When entering the world of algebra, you'll quickly encounter linear equations. These are equations where variables are raised to the power of one and are plotted as straight lines on a graph. A classic form of a linear equation is given by the slope-intercept form, which looks like:
\( y = mx + b \)

• \( m \) represents the slope, which indicates the steepness of the line.
• \( b \) is the y-intercept, where the line crosses the y-axis.

The equation from the exercise, \( 2x = 3y - 11 \), can be rearranged to this form with some basic manipulation. This involves isolating \( y \) on one side to see how it's changes affect the graph. Understanding how to manipulate and graph these equations is crucial as they form the foundation for more complex algebraic explorations.

Solving equations is a fundamental skill in algebra that involves finding the value(s) of the variable(s) that make the equation true. It's like solving a puzzle where you need to figure out the missing pieces. The key steps include:

• Combining like terms.
• Using the additive and multiplicative properties of equality to isolate the variable.
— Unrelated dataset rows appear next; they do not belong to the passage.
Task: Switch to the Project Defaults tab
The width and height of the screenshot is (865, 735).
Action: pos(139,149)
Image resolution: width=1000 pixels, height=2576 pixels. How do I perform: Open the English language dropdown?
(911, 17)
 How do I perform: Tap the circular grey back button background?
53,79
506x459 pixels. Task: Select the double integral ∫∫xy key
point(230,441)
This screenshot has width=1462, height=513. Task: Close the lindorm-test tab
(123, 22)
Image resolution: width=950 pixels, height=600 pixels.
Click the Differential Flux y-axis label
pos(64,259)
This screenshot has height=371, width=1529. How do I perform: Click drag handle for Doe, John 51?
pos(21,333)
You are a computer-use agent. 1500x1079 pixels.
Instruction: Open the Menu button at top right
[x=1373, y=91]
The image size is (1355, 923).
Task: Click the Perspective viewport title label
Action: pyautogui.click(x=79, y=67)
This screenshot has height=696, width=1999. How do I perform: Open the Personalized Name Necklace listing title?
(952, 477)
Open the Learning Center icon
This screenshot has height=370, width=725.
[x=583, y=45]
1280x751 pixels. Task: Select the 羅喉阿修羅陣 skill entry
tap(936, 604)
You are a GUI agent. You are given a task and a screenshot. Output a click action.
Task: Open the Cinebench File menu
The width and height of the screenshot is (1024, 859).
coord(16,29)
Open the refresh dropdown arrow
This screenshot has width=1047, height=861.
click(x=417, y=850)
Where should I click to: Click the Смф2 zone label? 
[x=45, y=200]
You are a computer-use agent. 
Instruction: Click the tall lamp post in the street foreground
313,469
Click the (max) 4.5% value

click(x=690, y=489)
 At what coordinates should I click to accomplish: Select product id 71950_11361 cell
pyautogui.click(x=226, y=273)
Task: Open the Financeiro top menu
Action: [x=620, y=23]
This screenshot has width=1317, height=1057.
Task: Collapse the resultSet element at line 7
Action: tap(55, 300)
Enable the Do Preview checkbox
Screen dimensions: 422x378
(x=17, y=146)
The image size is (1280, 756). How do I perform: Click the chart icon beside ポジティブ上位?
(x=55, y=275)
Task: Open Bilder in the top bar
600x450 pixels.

In our example, to find the intercepts, we essentially solve two separate equations, one for when \( x = 0 \) and one for when \( y = 0 \), simplifying each to discover the points where the graph crosses the axes. By mastering these techniques, you'll be equipped to tackle a variety of problems in algebra.

Intercepts of a graph tell us where a function or equation crosses the axes of the coordinate system. Specifically, the y-intercept is where the graph crosses the y-axis, and the x-intercept is where it crosses the x-axis. Here's how we find them:

• To find the y-intercept, set \( x = 0 \) in the equation and solve for \( y \).
• To find the x-intercept, set \( y = 0 \) in the equation and solve for \( x \).

These points are often used to quickly sketch the graph of the equation without plotting multiple points and can provide insights into the behavior of the equation. In the given exercise, understanding intercepts helps to identify key characteristics of the graph without actually drawing it.

Algebraic methods refer to the set of techniques used to manipulate and solve equations. These can include:

• Distributive property to remove parentheses.
• Addition and subtraction to move terms from one side of an equation to the other.
• Multiplication and division to isolate the variable.
• Factoring to simplify expressions and solve quadratic equations.

Applying the correct algebraic methods allows you to simplify the original equation into a more manageable form, thus making it easier to find the solution. For example, to find the intercepts in our exercise, we rearrange and isolate variables appropriately, demonstrating how algebraic methods facilitate the solving process.